*WHAT THE TASK REQUIRES*
Copy out each of the records below word for word, omitting the pictures.

*EXERCISE INPUT*
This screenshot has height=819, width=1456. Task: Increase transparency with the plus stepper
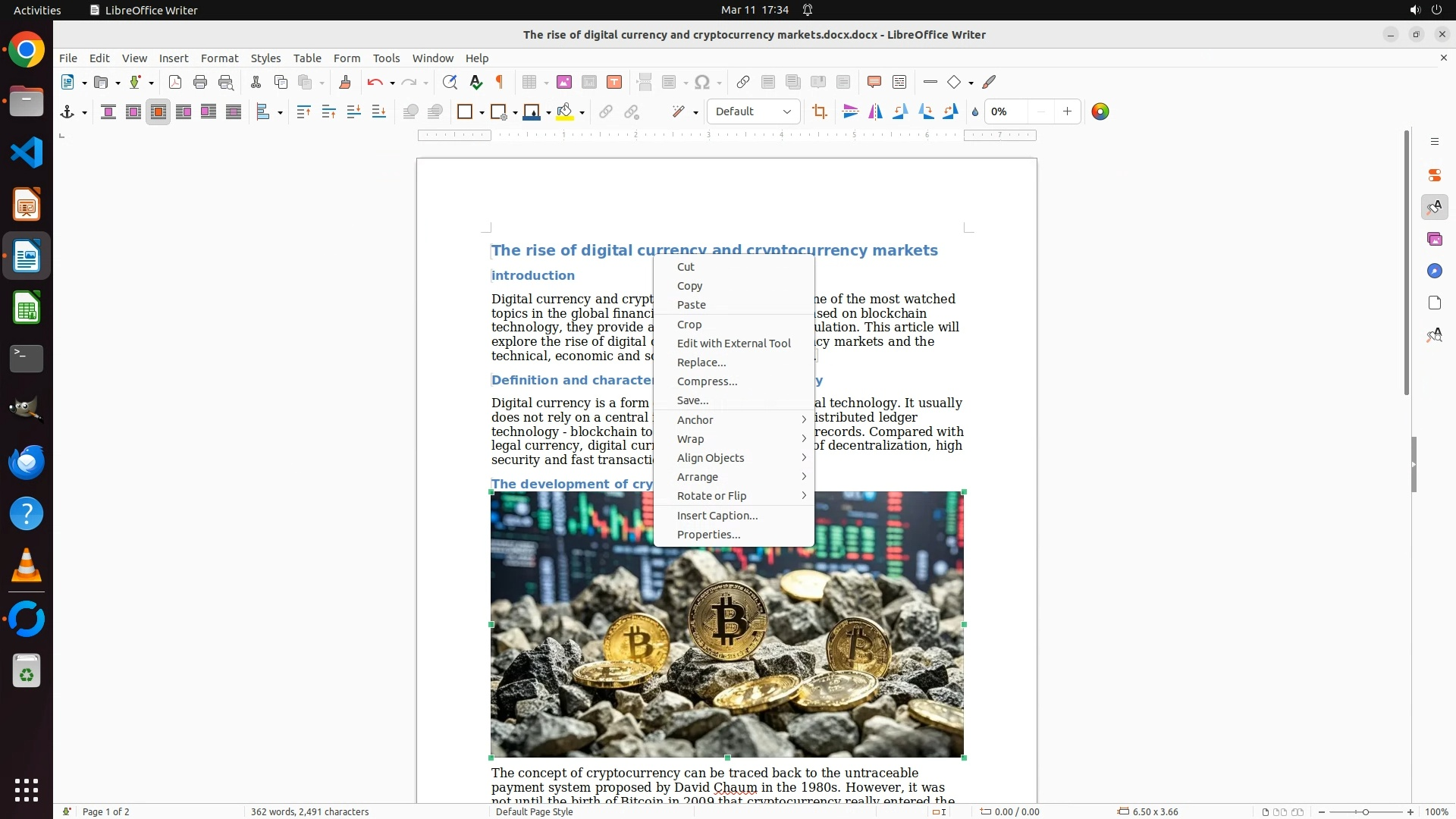pyautogui.click(x=1067, y=112)
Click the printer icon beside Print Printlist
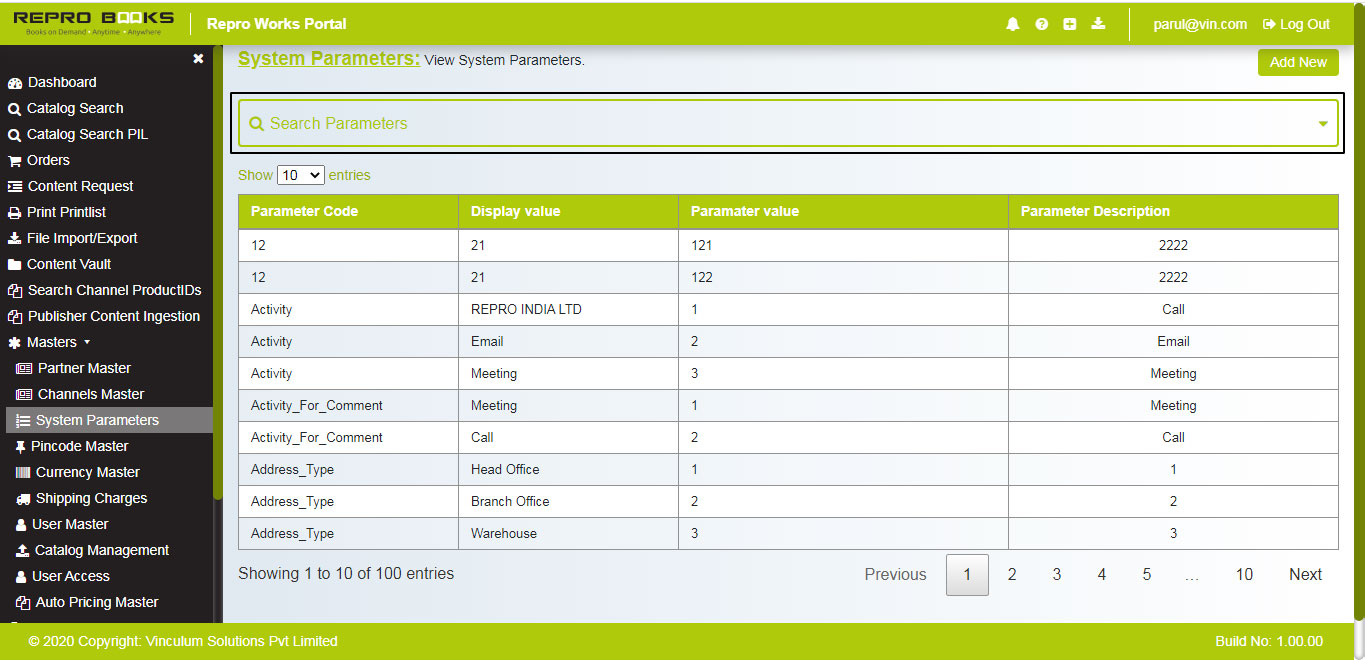The image size is (1365, 660). click(x=14, y=212)
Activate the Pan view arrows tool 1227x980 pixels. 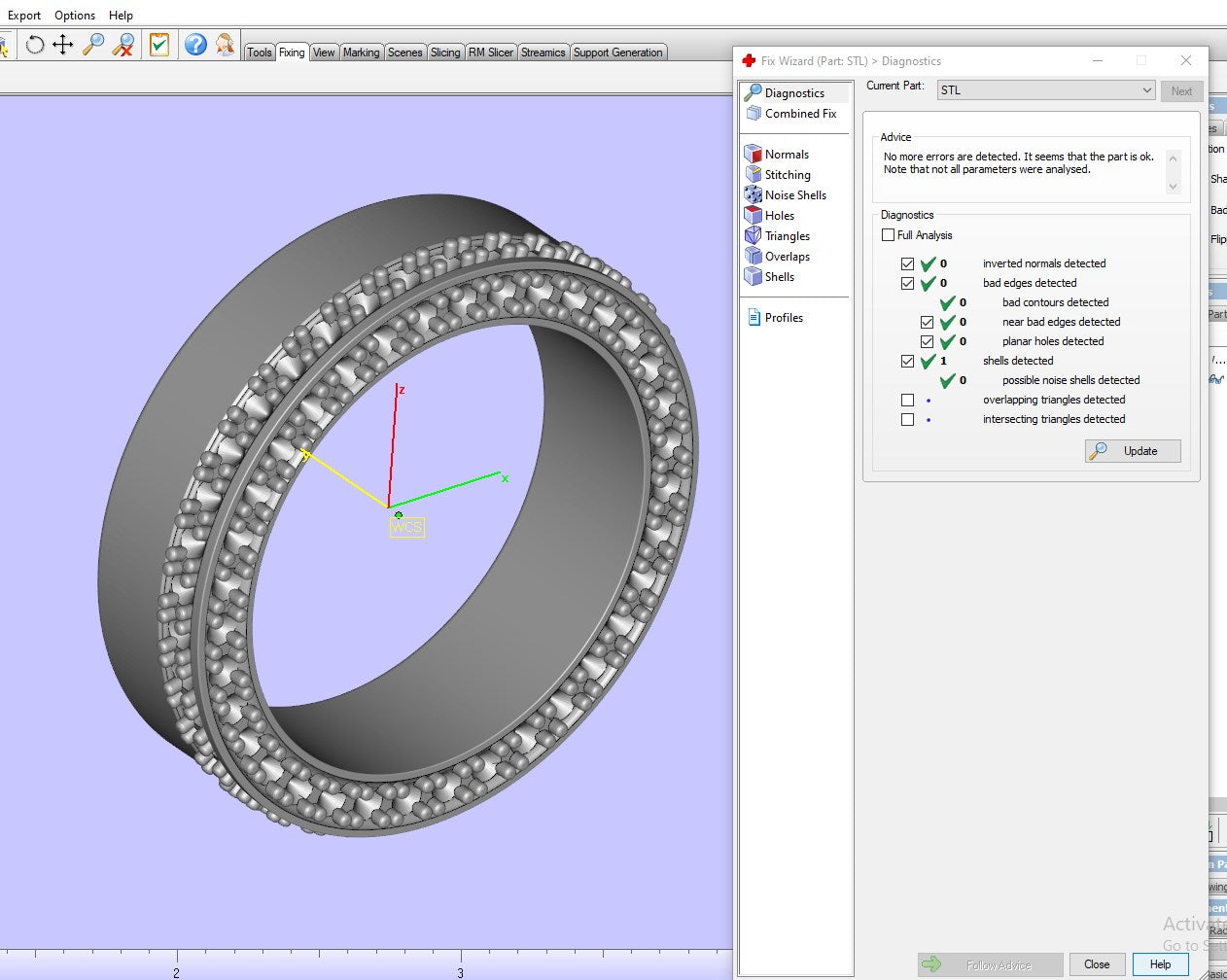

*FINISHED ANSWER*
This screenshot has height=819, width=1456. Task: Increase transparency with the plus stepper
pyautogui.click(x=1067, y=112)
Click the printer icon beside Print Printlist
The image size is (1365, 660). click(x=14, y=212)
Activate the Pan view arrows tool 1227x980 pixels. 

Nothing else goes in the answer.